The flashbacks are unwarranted. This year’s team has shown they can defend at a high level, whereas last year’s didn’t. It’s an entirely new team, with four of the nine players who will be in the playoff rotation not being culpable for last year’s playoff disaster. Those who are lumping this year’s team in with Raptors history, even recent, are doing themselves a bit of a disservice. This team is a better one. A much better one. They’re just struggling on the defensive end over the last little while. And there are some things the Raptors can do differently to turn things around, aside from just hoping for more fortunate variance.
One is to just get guys rest, as fatigue for a short rotation may be starting to set in for several key players. The Raptors are insulated enough in the two-seed to scale back the minutes or even give nights off to some regulars, and it’s worth remembering that the quality this team enters mid-April at is far more important than their record or what they do for the next couple of weeks. Scaling back on core player workload might make the defense worse in the short-term, but that’s a worthwhile cost.

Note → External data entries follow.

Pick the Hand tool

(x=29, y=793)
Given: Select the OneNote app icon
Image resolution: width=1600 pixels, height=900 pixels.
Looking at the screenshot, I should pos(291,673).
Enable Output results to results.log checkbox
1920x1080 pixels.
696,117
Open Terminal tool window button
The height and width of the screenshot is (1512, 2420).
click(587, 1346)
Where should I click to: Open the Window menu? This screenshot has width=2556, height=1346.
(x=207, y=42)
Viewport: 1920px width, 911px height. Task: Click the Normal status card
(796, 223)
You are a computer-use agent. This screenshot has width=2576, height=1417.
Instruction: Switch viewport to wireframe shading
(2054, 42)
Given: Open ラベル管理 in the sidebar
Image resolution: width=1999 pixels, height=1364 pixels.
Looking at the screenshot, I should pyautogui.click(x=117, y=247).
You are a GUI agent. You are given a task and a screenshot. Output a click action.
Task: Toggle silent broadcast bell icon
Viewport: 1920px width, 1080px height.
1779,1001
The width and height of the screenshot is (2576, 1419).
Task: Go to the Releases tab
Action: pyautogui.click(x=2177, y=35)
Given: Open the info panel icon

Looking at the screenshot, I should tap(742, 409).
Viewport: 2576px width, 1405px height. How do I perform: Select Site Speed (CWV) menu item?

Another is to get Carroll back healthy. Theoretically, this team is a dangerous one on defense when Carroll returns, opening up far more defensive options, switching opportunities, and perimeter defense against high-end scorers, all while improving the spacing on offense. It’s tough to pencil in a 100-percent Carroll because we haven’t seen him with the Raptors yet, and he’s now past the initial (publicly stated) timeline. But he’s progressed to one-on-one drills and, again, the team has built a cushion that allows for him to be reintegrated slowly. That’s the primary goal the rest of the way, getting him back and seeing how he fits at both ends. Chemistry experiments this late are ill-advised, but Carroll’s a true wing stopper, and having him around to help with the Hardens of the world could make a great deal of difference.
In the meantime, perhaps the Houston game will serve as a wake-up call as to how everyone needs to be engaged for the defense to work. Maybe ranking 27th in defense over a multi-week span will be enough to embarrass a team that prides itself on defense into playing better.
Whatever the case, the Raptors should probably figure things out soon with Atlanta, Miami, and Chicago due to visit after Brooklyn. And, y’kno, the playoffs and all.